Segundo os dados oficiais, as operações registradas no ano passado foram 18% maiores que as contabilizadas em 2024, sendo também a quantidade mais alta desde 2020. "O transporte fluvial de cargas domésticas pela Hidrovia Paraguai-Paraná é relevante para a estrutura logística argentina, particularmente para conectar as economias regionais do litoral com o mercado interno", precisou a BCR.

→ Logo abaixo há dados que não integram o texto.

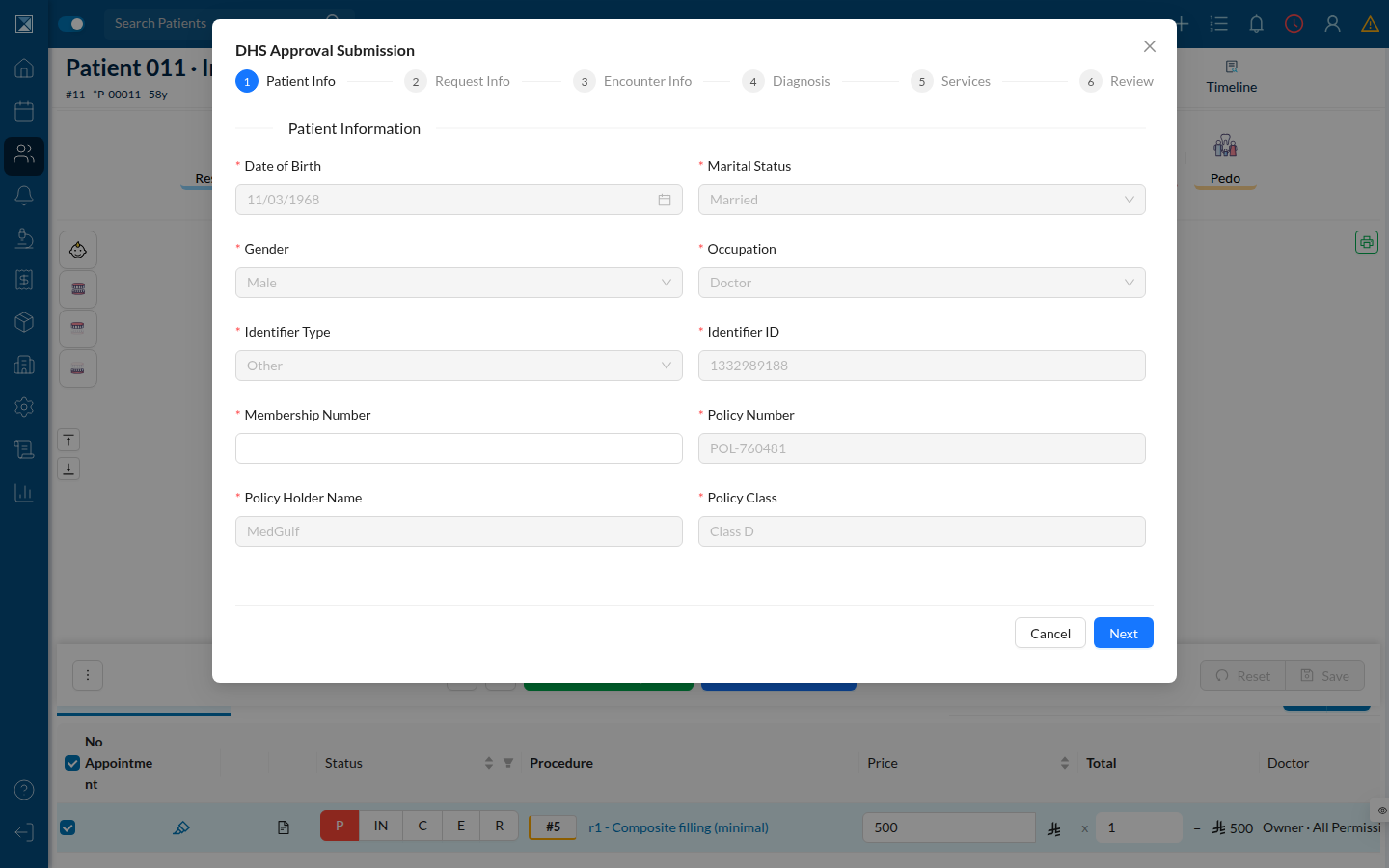1389x868 pixels.
Task: Go to the Request Info step
Action: [457, 81]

"Os dados de 2025 confirmam essa tendência: a cabotagem de grãos registrou seu melhor desempenho em um lustro, em um contexto onde o conjunto das cargas domésticas que circulam pela via, incluindo combustíveis e fertilizantes, também mostrou uma dinâmica positiva", acrescentou.
Como ponto de partida, geograficamente a rede de terminais que operaram cabotagem nos últimos três anos sobre a via navegável troncal Paraguai-Paraná (ou seja, que operam cargas cuja origem e destino se localizam dentro das fronteiras argentinas), se estende desde Barranqueras, em Chaco, até La Plata, em Buenos Aires, com uma forte concentração de instalações no corredor do Grande Rosário e no nordeste bonaerense.
"Trata-se de uma estrutura de terminais graneleiros e de fertilizantes, plantas de combustíveis, centrais térmicas e cais públicos que canalizam tanto a saída de mercadoria para o mercado interno quanto a entrada de mercadoria na zona núcleo", pontuou a entidade.
O movimento de mercadorias de cabotagem na Via Navegável Troncal Paraguai-Paraná fechou 2025 com um total de 8.494.328 toneladas despachadas, o que representa um crescimento de 5,8% interanual.
O anterior foi impulsionado fundamentalmente pelo maior transporte de petróleo da província de Buenos Aires, somado ao forte incremento nos embarques de grãos e combustíveis originados nos terminais santafesinos.
Buenos Aires consolidou-se na liderança do despacho de cargas ao concentrar 86,4% do total argentino (7,36 milhões de toneladas), volume explicado em sua maioria pelo petróleo e derivados que partem dos terminais do sul da conurbação bonaerense para o mercado interno.
Por sua vez, Entre Ríos ocupou o segundo lugar com envios compostos exclusivamente por grãos, enquanto Santa Fé (4,8% do total) mais que duplicou seus volumes de 2024 ao registrar 407.008 toneladas, graças ao repunte do setor energético.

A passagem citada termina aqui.